The large share of rent-burdened households is a symptom of the broader affordability problem in the housing market. For the last several years, stagnant household incomes, supply-side challenges, such as lot and labor shortages, and government regulations have contributed to the lack of affordable options for renters and buyers.
This analysis takes a look at the geographic distribution of rent-burdened households as well as how age, marriage, and unemployment affect rent-burdens. Analyzing rent-burdened households through these perspectives can provide a more comprehensive picture of the issue at hand.
The concentration of rent-burdened households varies by region. Figure 1 shows the share of renter households in each county paying 30 percent or more in rent, with dark blue counties signifying a higher share of rent-burdened households. Counties with large shares of rent-burden households are located in metropolitan statistical areas (MSAs) along the east and west coasts. There is also a cluster of counties in Colorado with large shares, as well as counties scattered throughout the Southeast.
Source: 2015 American Community Survey (5 year, 2011-2015)
(click down and move mouse to the right to see counties in Alaska and Hawaii)
When drilling down to the regional and MSA level, it is clear that age has a varying relationship with rent-burdens. Figure 2 shows the median age of householders by county and its association with rent-burdens (defined as the share of households paying 30 percent or more in rent) by region and by inside/outside of MSAs.

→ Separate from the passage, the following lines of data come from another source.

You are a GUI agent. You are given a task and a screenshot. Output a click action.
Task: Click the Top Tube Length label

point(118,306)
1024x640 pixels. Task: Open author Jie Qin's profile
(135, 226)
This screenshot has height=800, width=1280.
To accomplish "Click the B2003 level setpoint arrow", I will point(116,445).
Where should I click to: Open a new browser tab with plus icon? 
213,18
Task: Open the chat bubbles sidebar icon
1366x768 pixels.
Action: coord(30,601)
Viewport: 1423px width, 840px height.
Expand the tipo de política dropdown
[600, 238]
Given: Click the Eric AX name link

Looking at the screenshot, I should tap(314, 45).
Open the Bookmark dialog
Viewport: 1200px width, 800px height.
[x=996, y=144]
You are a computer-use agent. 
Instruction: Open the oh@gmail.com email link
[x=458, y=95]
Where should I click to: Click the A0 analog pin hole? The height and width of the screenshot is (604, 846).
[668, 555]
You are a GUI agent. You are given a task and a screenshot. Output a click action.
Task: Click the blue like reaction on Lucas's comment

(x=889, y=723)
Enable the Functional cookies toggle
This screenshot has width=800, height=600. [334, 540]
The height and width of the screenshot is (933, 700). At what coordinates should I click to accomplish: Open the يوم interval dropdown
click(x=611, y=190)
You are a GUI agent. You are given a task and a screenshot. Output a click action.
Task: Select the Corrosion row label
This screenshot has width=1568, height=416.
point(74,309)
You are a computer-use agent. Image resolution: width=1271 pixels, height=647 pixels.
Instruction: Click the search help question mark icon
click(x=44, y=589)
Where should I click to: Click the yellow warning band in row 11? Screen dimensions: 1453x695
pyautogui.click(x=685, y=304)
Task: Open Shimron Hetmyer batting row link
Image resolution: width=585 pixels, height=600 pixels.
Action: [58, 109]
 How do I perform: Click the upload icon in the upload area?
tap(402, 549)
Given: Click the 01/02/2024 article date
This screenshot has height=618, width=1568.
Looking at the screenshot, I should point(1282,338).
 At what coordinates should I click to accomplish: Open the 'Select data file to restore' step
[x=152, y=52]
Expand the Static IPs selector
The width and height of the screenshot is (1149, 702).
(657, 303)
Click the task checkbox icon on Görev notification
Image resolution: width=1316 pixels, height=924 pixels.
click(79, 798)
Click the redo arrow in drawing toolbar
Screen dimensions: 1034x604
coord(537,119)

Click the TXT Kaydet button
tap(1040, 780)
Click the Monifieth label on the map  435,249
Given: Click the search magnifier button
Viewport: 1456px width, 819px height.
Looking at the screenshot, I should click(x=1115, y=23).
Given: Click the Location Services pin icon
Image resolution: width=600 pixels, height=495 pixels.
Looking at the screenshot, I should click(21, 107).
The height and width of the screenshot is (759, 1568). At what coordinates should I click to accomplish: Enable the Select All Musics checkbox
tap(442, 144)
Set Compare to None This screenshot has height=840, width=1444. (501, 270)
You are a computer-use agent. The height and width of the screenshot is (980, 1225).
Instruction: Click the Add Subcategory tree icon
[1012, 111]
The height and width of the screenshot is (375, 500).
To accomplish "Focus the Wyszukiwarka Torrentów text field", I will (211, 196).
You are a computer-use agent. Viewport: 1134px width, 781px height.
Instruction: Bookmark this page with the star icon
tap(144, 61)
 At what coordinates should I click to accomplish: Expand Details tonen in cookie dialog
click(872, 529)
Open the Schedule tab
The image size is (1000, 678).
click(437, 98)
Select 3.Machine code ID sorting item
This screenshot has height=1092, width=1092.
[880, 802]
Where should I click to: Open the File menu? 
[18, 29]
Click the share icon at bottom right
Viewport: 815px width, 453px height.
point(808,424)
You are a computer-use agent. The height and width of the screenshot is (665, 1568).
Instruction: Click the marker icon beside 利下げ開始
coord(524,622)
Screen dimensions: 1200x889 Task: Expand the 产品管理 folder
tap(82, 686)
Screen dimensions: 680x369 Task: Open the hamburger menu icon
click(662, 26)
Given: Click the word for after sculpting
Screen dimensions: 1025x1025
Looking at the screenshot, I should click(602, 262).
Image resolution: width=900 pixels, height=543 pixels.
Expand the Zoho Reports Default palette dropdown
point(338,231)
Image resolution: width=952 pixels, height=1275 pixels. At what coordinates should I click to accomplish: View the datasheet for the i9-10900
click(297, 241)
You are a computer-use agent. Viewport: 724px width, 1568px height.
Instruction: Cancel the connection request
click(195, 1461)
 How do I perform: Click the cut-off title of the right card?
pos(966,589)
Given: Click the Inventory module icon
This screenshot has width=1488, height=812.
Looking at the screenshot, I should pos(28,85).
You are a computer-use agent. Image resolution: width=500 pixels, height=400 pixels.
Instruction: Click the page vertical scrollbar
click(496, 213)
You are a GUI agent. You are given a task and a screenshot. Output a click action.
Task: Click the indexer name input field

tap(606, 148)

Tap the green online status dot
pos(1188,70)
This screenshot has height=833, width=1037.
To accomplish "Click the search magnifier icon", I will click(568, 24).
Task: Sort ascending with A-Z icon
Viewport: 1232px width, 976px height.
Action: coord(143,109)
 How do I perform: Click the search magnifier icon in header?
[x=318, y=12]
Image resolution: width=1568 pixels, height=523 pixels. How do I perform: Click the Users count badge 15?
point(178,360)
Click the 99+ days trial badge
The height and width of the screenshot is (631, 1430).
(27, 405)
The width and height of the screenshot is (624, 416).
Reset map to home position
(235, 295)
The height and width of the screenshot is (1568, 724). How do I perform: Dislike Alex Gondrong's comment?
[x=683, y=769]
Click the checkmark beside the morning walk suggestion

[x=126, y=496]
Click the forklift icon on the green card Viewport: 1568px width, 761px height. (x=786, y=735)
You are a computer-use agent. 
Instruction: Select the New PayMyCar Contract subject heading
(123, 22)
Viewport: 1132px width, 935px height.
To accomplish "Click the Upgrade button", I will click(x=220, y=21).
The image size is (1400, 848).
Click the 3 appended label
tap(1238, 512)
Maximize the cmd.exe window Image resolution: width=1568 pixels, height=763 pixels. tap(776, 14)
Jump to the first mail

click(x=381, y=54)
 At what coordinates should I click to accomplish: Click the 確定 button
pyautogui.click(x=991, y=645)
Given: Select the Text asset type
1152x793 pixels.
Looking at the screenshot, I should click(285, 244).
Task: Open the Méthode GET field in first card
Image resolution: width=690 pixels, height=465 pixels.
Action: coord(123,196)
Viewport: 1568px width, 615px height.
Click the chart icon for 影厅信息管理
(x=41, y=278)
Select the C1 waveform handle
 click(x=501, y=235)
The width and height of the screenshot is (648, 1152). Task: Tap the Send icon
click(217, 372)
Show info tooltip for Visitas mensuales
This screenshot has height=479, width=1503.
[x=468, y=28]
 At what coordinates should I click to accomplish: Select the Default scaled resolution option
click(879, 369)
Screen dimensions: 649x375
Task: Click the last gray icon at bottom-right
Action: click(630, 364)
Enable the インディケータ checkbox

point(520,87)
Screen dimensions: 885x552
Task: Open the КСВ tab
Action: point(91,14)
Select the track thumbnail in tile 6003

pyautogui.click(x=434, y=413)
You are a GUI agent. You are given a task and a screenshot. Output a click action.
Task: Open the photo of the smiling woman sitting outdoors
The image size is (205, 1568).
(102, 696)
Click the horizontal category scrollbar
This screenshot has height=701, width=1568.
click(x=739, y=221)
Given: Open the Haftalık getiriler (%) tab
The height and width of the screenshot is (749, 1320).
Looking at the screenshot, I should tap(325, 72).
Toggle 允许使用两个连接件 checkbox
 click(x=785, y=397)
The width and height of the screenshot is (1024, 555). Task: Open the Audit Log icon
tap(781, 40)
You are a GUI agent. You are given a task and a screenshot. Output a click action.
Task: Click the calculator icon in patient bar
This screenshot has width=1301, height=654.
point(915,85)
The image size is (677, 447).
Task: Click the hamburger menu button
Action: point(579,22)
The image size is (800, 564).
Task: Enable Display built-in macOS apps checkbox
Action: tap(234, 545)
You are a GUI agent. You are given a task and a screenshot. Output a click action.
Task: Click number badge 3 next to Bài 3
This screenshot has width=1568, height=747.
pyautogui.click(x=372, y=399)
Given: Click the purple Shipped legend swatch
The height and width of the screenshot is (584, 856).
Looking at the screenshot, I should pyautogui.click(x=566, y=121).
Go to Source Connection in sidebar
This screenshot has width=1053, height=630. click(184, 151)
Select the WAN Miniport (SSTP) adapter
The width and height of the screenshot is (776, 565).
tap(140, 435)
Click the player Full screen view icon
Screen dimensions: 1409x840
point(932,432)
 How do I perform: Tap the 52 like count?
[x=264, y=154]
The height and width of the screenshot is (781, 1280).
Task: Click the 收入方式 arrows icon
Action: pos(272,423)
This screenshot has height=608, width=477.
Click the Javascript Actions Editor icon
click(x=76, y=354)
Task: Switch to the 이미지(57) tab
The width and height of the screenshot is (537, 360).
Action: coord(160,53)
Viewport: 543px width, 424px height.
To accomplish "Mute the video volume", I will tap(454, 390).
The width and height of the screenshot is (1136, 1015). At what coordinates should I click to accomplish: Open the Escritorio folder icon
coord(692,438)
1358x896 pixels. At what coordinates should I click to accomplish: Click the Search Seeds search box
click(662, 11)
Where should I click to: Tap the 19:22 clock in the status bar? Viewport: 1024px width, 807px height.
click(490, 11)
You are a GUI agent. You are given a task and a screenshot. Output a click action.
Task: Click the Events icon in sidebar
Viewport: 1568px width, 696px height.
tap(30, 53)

In Midwest MSAs, median age is negatively correlated with rent-burdens, which indicates that as one ages the likelihood of having a higher rent-burden subsides. In contrast, the association between age and rent-burdens in Midwest counties outside of MSAs is very weak, indicating that age does not matter as much in these areas.
The opposite is true for the Northeast: while age is negatively associated with rent-burdens outside of MSAs, age does not matter as much in counties inside of MSAs.
Often, marital status alters the financial picture for many households, and consequently can affect the share of income used to pay rent. Figure 3 displays the share of married households in a county and rent-burdens by region and by inside/outside of MSAs. As seen in the figure, the share of married households is generally negatively associated with rent-burdens, regardless of region and inside/outside of MSAs. In other words, the higher the share of married households in a county, the less likely they are rent-burdened.
However, this pattern does not hold for counties in Northeast MSAs. Among counties with higher shares of married households, the share of rent-burdens households remains relatively high.
Another perspective is to look at the labor market and its association with rent-burdens. Being unemployed or marginally attached to the labor force can limit one’s ability to generate sufficient income for rent. Figure 4 shows county unemployment rates and its relationship with rent-burdens by region and by inside/outside of MSAs. For each case, the log of unemployment rates is associated with rent-burdens (all cases are statistically significant).
This figure suggests that, regardless of where you live, the health of the labor market matters when paying rent. However, these data also indicate that, compared to counties outside of MSAs, most counties inside MSAs do not have extremely low unemployment rates, nor very low rent-burdens.
Deconstructing rent-burdens by geography, demographics, and labor variables provides an overview of where rent-burdened households are and the different groups affected – most likely young and single households in MSAs. The rising share of rent-burden households is evidence that housing affordability continues to be a significant issue in this country.